REAL ESTATE - Six months after it first announced it was to re-allocate half its real estate into global markets, Swedish buffer fund AP3 is reporting falling returns for the asset class because it has yet to appoint an adviser to manage the shift.
With returns on equities down in the first half, the rationale for geographic diversification to boost its outperforming real estate has become more pressing. For the first half of 2006 the €21.2bn fund returned 1.7%, down from 8.6% for the same period last year.
In contrast to domestic equities, which returned 4.2% (down from 11.7% last year), real estate returned 18.8% -- though even this represented a decline from 31.2% in 2005.

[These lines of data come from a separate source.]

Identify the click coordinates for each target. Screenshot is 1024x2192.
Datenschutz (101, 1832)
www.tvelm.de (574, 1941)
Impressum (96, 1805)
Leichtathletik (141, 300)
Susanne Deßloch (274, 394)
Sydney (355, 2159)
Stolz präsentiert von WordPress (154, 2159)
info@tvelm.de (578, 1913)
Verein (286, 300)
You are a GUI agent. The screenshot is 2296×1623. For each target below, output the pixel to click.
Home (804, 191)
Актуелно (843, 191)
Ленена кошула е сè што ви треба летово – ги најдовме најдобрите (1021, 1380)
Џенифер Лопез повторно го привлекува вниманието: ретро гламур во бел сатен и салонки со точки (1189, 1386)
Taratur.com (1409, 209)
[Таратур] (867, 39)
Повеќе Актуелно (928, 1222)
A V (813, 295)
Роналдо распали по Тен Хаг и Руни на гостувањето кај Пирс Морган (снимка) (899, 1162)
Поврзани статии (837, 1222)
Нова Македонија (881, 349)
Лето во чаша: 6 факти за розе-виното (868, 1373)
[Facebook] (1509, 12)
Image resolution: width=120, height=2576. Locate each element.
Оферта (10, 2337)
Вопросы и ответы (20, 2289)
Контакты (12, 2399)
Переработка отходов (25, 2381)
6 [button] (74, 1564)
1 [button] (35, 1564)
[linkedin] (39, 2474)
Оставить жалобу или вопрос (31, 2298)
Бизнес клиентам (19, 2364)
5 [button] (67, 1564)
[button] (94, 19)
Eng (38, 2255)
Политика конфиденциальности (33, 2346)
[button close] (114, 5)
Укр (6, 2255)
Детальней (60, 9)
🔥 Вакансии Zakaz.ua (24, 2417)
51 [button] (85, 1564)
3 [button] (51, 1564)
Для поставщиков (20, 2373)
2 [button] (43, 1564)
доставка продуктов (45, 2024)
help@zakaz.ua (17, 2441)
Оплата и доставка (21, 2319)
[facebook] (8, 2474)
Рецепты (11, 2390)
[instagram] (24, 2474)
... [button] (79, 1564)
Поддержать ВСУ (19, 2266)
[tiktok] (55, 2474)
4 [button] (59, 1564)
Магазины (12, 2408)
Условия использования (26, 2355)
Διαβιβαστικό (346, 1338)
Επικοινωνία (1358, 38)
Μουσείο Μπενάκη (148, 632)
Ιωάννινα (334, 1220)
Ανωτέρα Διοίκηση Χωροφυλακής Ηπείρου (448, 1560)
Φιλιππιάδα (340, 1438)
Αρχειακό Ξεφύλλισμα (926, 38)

Spokeswoman Christina Kusoffsky Hillesöy would not comment on progress made in the recruitment but confirmed that an appointment was not in the offing.
Nor has the pension fund set out a timeframe for reaching its real estate allocation target of 8.5%, announced at the end of last year following a strategic review. The fund is currently 2.4% invested in real estate.
“We haven’t reached that goal yet,” said Kusoffsky Hillesöy. “It takes time to build up a portfolio.”
The pension fund announced its decision to expand 50% of its real estate allocation internationally at the end of last year. However, the plan is effectively on hold until the pension fund appoints an adviser.